There is a pot called the żid which is empty at the start of the session, and various events cause game points to be paid to the pot as follows:

  1. The holder of the pagat must pay 5 game points to the pot if the pagat is captured by an opponent.
  2. The holder of the mund must pay 10 game points to the pot if the mund is captured by an opponent's.
  3. The holder of the skiż must pay 15 game points to the pot if the skiż is captured by an opponent's pagat.
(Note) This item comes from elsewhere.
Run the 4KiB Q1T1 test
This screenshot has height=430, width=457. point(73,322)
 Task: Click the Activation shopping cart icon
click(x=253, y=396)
This can only happen if the mund is also played to the same trick - see above.
  4. If the net score for a hand, when the scores for the game and all bonuses and declarations are totalled, comes to zero game points, the declarer and his partner if any must by 5 game points each to the pot.

Note that the first three payments are made only by the individual player who loses the card: the player's partner is not affected.

The whole contents of the pot are collected any team that successfully announces pagat, and shared equally between the members of that team. Note that there is no corresponding payment to the pot for a failed pagat announcement - only the usual individual payment of 5 game points by the owner of the pagat if the card is lost to an opponent. The effect of this is that a risky pagat announcement becomes more and more attractive as the pot becomes larger.

Note: a different type of Taroki, in which a king rather than the XIX is called to choose a partner, is played in the village of Kozy, east of Bielsko-Biała.

Taroky in Slovakia

Igor Zmeták tells me that the version of Taroky played in Trenčín is the same as Czech Taroky except for the following differences.

There are additional bonuses:

  • Uhu for winning the second to last trick with the II,
  • Kakadu for winning the thrid to last trick with the III,
  • Quapil for winning the fourth to last trick with the IIII.

The scores for these bonuses are the same as for pagát, and they can be announced in advance in the same way.

A druhá povinnost (second duty) can be bid with uhu, kakadu or quapil instead of pagát. The bidder must state at the time of bidding the contract (so before seeing the talon) which of the four bonuses he will announce. Additional bonuses can of course be announced after the talon exchange.

The negative game played when the first player does not wish to call a card after all the others have passed is called Trišák, instead of Varšava.

Other Taroky WWW Sites and online games

You can play Taroky on line at the taroky.net web site which has interfaces in Czech and English. In the box to the right you can check how many players are currently on line.

The Czech language site www.taroky.cz is a rich source of information about Taroky, including details of clubs and tournaments.